Hot dog sales must be directly proportional to beer sales in some way. It must be a mixture of chemicals, like alcohol and cocaine, which is far more addictive than either in isolation. One thing I find odd about these studies is where do the scientists get these rats and monkeys who are hooked on cocaine, and where do the rats and monkeys get their drugs from in the first place? Strangely enough, I have several theories about drug-distribution networks that generally mean I expect every taxi-driver, hot-dog seller and ski-rep to be able to provide illicit narcotics to all and sundry. Maybe it’s renegade zoo-keepers who get these monkeys hooked as they travel from cage to cage.
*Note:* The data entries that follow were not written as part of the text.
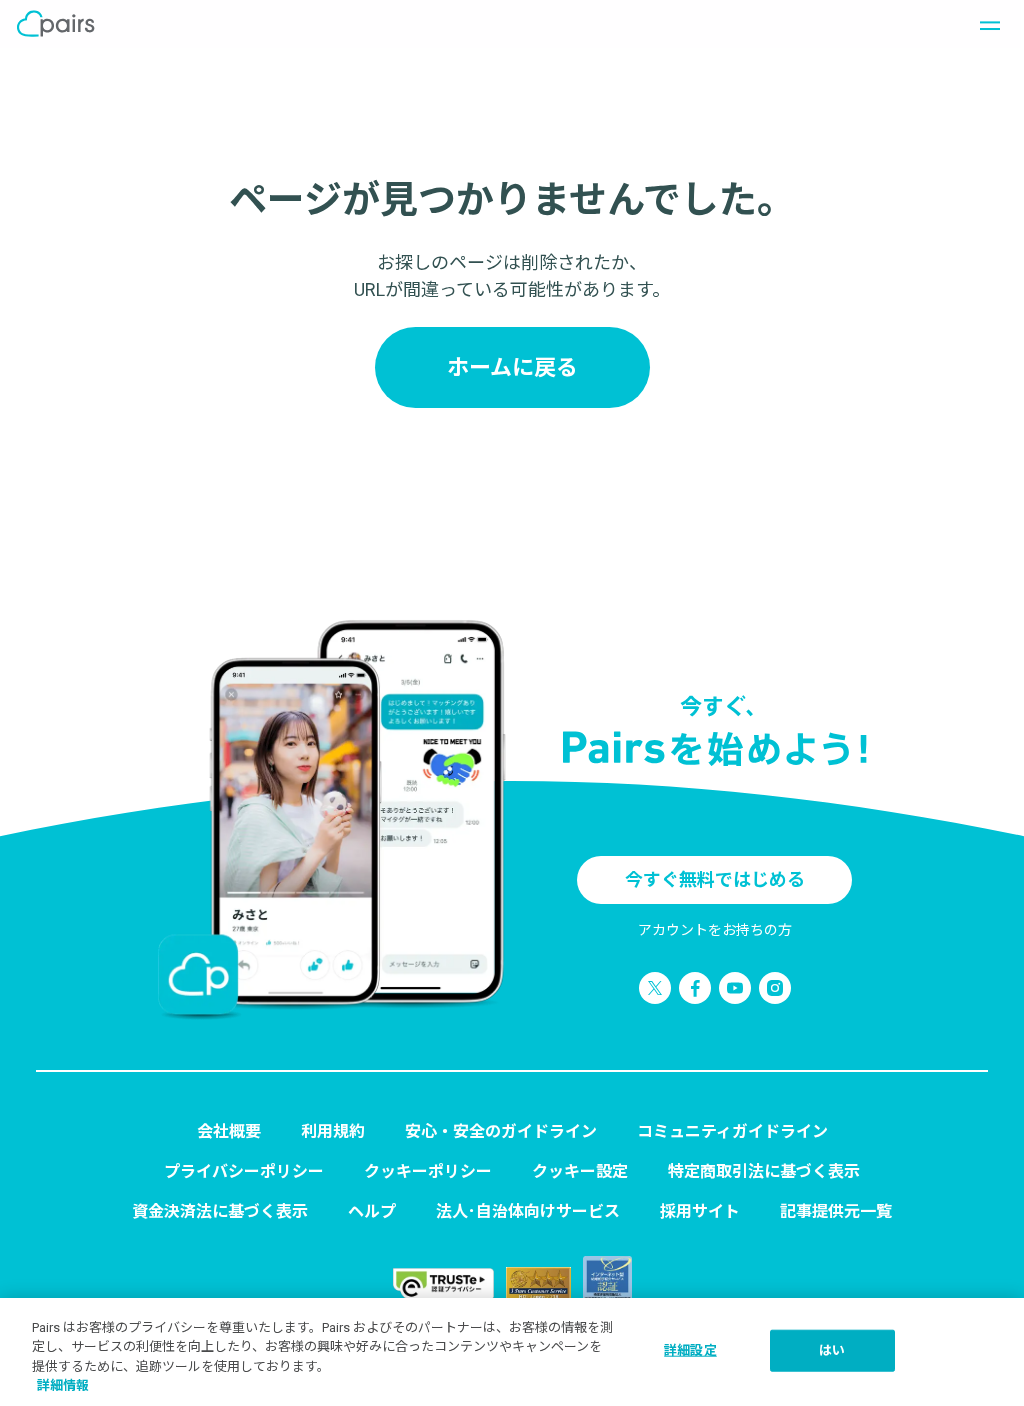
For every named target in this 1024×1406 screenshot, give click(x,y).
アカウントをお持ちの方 (715, 930)
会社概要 (229, 1131)
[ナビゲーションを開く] (984, 24)
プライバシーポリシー (244, 1171)
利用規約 (333, 1131)
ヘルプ (372, 1211)
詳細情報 (63, 1385)
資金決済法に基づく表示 (220, 1211)
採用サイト (700, 1211)
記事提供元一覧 (836, 1211)
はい (832, 1350)
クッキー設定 (580, 1171)
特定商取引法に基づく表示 (764, 1171)
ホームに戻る (512, 367)
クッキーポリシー (428, 1171)
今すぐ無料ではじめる (715, 879)
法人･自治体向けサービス (528, 1211)
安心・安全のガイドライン (501, 1131)
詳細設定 (690, 1350)
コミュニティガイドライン (732, 1131)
I’ve read Fast Food Nation, and when given big letters and lots of repetition in large font, I can figure out what to think. Interestingly enough, the book talks about the chain-mail gloves that workers in meat-packing factories get to protect themselves from knives which the workers ‘often don’t have time to sharpen’. It doesn’t say anything about people in London with stanley knives. Maybe someone should write a book about people carving their hands to pieces in urban settings to help educate over-educated, under-sensed DIY enthusiasts.
One thing I did take from the book was that companies like McDougals actually get the best beef due to their purchasing power, and everyone buying burgers for home consumption is actually getting the bits of faeces that the over-worked meat packers don’t manage to stop falling from the skins onto the carcasses as they whizz past. Probably too busy cooking sirloins in the knife sterilisers to do that.
None of this is relevant to your standard sausage though, which is invariably made of lips and arseholes. But they are addictive, not that I’d claim, under normal circumstances, to being an expert sausage-eater, salami muncher, or sausage jockey.